You Got to Accentuate the Positive!

We focus on the negative.

Too much.

Even when there is good sitting right next to the negative, we ignore it and focus on the negative. We worry about it. We obsess about it. We feed into it.

We feed it.

We let it rule our lives.

Whether it is a rude comment a friend has made or a depressing news story, we rewind it and rewatch it, whether on television or in our minds.
It is hard for most of us to relinquish the bad we have heard, noticed, or witnessed and I think for good reason. We want to know about it, commiserate about it and learn from it. We want to know how to avoid it, how to keep it out of our life, and maybe some of us just foster a morbid curiosity for the darker things in life.

It is what it is.

There was a recent story in the NEWS that talked about a gentleman who purposely stopped the 'pay-it-forward' session that was going on at a Starbucks coffee shoppe in Florida. Before he showed up, 458 customers paid-it-forward for the customers behind them. He chose to go there and stop it because he felt it was not genuine.

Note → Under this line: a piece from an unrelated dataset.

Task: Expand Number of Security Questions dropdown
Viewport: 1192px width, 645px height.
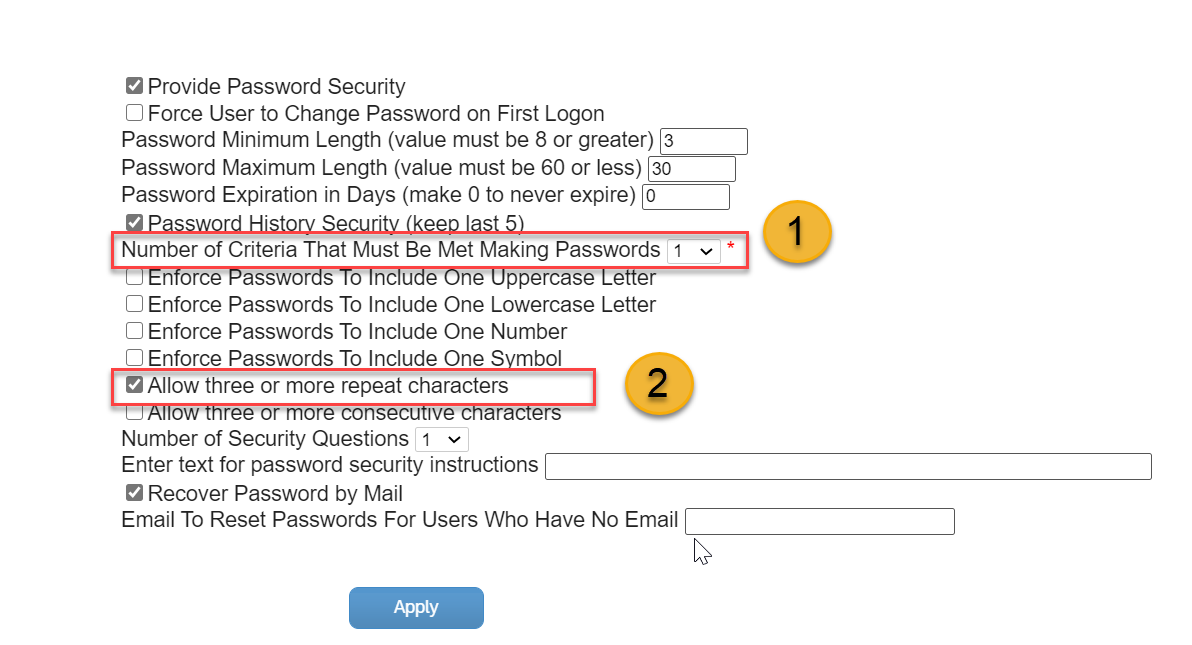Action: coord(442,440)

The barista at the coffee shop asked him if he wanted to pay-it-forward by paying for the drink for the driver behind him and he said no. He said in the article that he felt that if he was asked, then it wasn’t something he was doing out of the kindness of his heart and went on to say that some people may have felt pressured to 'pay-it-forward' for the people behind them.

I know, this is entirely my fault because I read them, but the comments on this event both in real life and on the internet were powerful. People were either glad he did it and exclaimed how much he had a 'right not to do it' and others were calling him a 'grinch' and 'rude' as well as other names I shall avoid repeating.

A friend of mine made the comment that I probably thought that guy was a jerk.

I totally do not.

Even though he did not buy the cup of coffee for the person behind him, he still paid it forward-something that many people neglected to focus on-by giving the barista at the drive through a $100 tip.

I get where he was coming from. He did not want to be part of just giving without thinking. I love random acts of kindness, however, I have not done as many as I used to. Because I would like to focus on long-term commitments and events that benefit our community. Yes, a stranger buying you a cup of coffee can change your mood for the day, and I am not denying it may inspire you to do great things with the art of kindness, but chances are it may end there or just inspire you to buy someone else a cup of coffee.

Sometimes we get caught up with just doing something because others are doing it. We balk when someone says no or declines to participate. We focus on how they are being rude or not a team player. How they are not charitable or incapable of being empathetic when we do not know their story. We do not know why they are choosing not to donate or participate, we are however choosing to expose our rude characters by being Judgy McJudgertons.

There has been a lot of debate and backlash for people who declined to participate in the recent ALS Ice Bucket Challenge or donating to fund ALS research. Some people wanted to donate and dump water on themselves. And they did. Others wanted to see where their money went, how their money helped, or wanted to give to an organization closer to their heart so they did it their own way, and you know what-that is perfectly okay.

Choosing not to donate to an organization does not make you a bad person.
Choosing not to pay it forward does not make you a bad person.

Judging people for their choices and lifestyle makes you a crappy person.

Choosing to donate to a charity of a choice means that you are giving from your heart.
Choosing to pay-it-forward your own way is staying true to yourself.

Focusing on the negative, wrong, and bad parts of life is necessary at times, but obsessing about it, choosing to only talk about that or getting excited about, tends to set a mood and pattern where we choose to search out the bad things in life.

Negative news stories are necessary. Stories about corruption need to be told. Stories about murder and violence need to shared. I am in no way advocating to live in a world where my television shows nothing but rainbows coming out of unicorns assholes.

Arming yourself with the knowledge of the bad people and events in the world is beautiful thing. It shows you are not naïve to your surrounding and your environment. Exposing the wrong, the poverty, the evil, the corruption is necessary, focusing on it is not.

Choosing to react, choosing to be a voice, choosing to do something positive with that information, is healthy. Even if it is simply opening a dialogue with our friends and families is an important thing so they are also aware of the inconsistences, the failures, the corruption that goes on in this world. However, choosing to only see the bad in the world is ignorant, sad and detrimental to our views on life and how it should be lived.

It can sour the way we view this world. It can hamper our decisions to help people in need. It can poison our minds against strangers and even family and friends. I know, I know that may be a little severe.

If we can focus on the negative in the world and let it affect what we watch, our conversations, our moods and demeanors can we start focusing on the good, the positive, the joyful stories we have heard too?

Can you just imagine the affect it would have on us?